JAKARTA - Pemerintah berencana mengenakan Pajak Pertambahan Nilai (PPN) pada pembelian sembako. Rencana ini menimbulkan polemik. Sebenarnya, bagaimana asal-usul munculnya kata "sembako"?
Rencana itu tertuang dalam revisi draf Rancangan Undang-Undang (RUU) Nomor 6 Tahun 1983 tentang Ketentuan Umum dan tata Cara Perpajakan (KUP) yang beredar luas. Pada Pasal 4A, pemerintah terlihat menghapus beberapa jenis barang yang tak dikenai PPN.
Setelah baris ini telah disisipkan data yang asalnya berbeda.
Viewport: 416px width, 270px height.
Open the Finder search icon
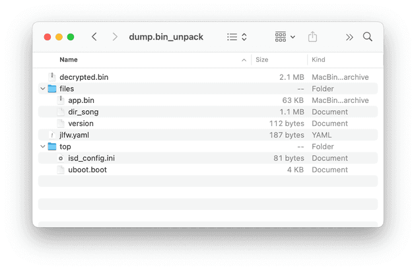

Salah satu yang dihapus dari ketentuan itu adalah sembako. Artinya sembako akan dikenakan PPN dengan besaran 12 persen. Jika hajat pemerintah mulus, PPN sembako itu akan mulai berlaku pada tahun depan.
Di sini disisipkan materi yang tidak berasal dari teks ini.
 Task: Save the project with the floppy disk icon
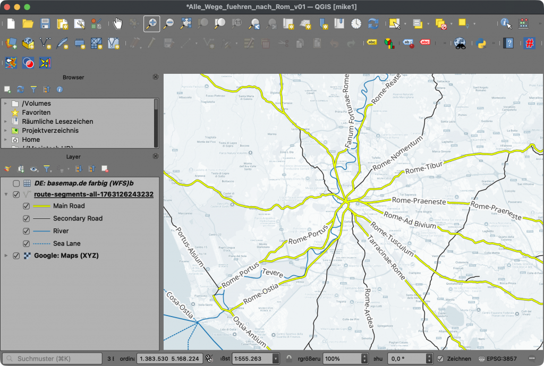[x=45, y=23]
Dan tak cuma sembako. Pemerintah juga akan memungut tarif PPN untuk jasa pendidikan atau sekolah. Itu tercantum dalam draf KUP yang sama, di mana pemerintah menambahkan jenis jasa pendidikan ke dalam sektor yang ditarik PPN.
Dan soal angka 12 persen itu duatur dalam Pasal 7 ayat 1. Kenaikan nilai dari besaran yang semula 10 persen.
Awal mula sembako
Awal mula kata "sembako" adalah ketika pemerintah menerbitkan Keputusan Menteri Perindustrian dan Perdagangan Nomor 115/MPP/Kep/2/1998 tanggal 27 Februari 1998 atau kerap disingkat Kepmenperindag 115/1998.
Dalam aturan itu diklasifikasi sembilan bahan pokok yang kemudian disingkat "sembako." Kesembilan bahan pokok itu adalah:
- Beras, sagu dan jagung
- Gula pasir
- Sayur-sayuran dan buah-buahan
- Daging sapi dan ayam serta ikan
- Minyak goreng dan margarin
- Susu
- Telur
- Minyak Tanah atau gas elpiji,
- Garam berIodium dan ber-Natrium.
Klasifikasi bahan pokok itu kemudian mengalami perubahan yang signifikan sesuai kebutuhan masyarakat. Perubahan itu termaktub pada Peraturan Menteri Perdagangan Nomor 20/M-DAG/PER/3/2017 tentang Pendaftaran Pelaku Usaha Distribusi Barang Kebutuhan Pokok yang mulai berlaku 3 April 2017 silam.
Permendag tersebut dimaksudkan untuk melaksanakan amanat pasal 12 ayat (2) Peraturan Presiden Republik Indonesia Nomor 71 Tahun 2015 tentang Penetapan dan Penyimpanan Barang Kebutuhan Pokok dan Barang Penting. Barang-barang kebutuhan pokok itu merupakan barang yang terkait hajat hidup orang banyak dalam skala kebutuhan primer.
Alasan PPN sembako
Yustinus Prastowo, Staf Khusus Menteri Keuangan Sri Mulyani menjelaskan landasan pengenaan PPN pada sembako. Menurut Prastowo banyak negara dunia yang saat ini memikirkan optimalisasi pajak demi keberlanjutan. Salah satunya penyesuaian PPN.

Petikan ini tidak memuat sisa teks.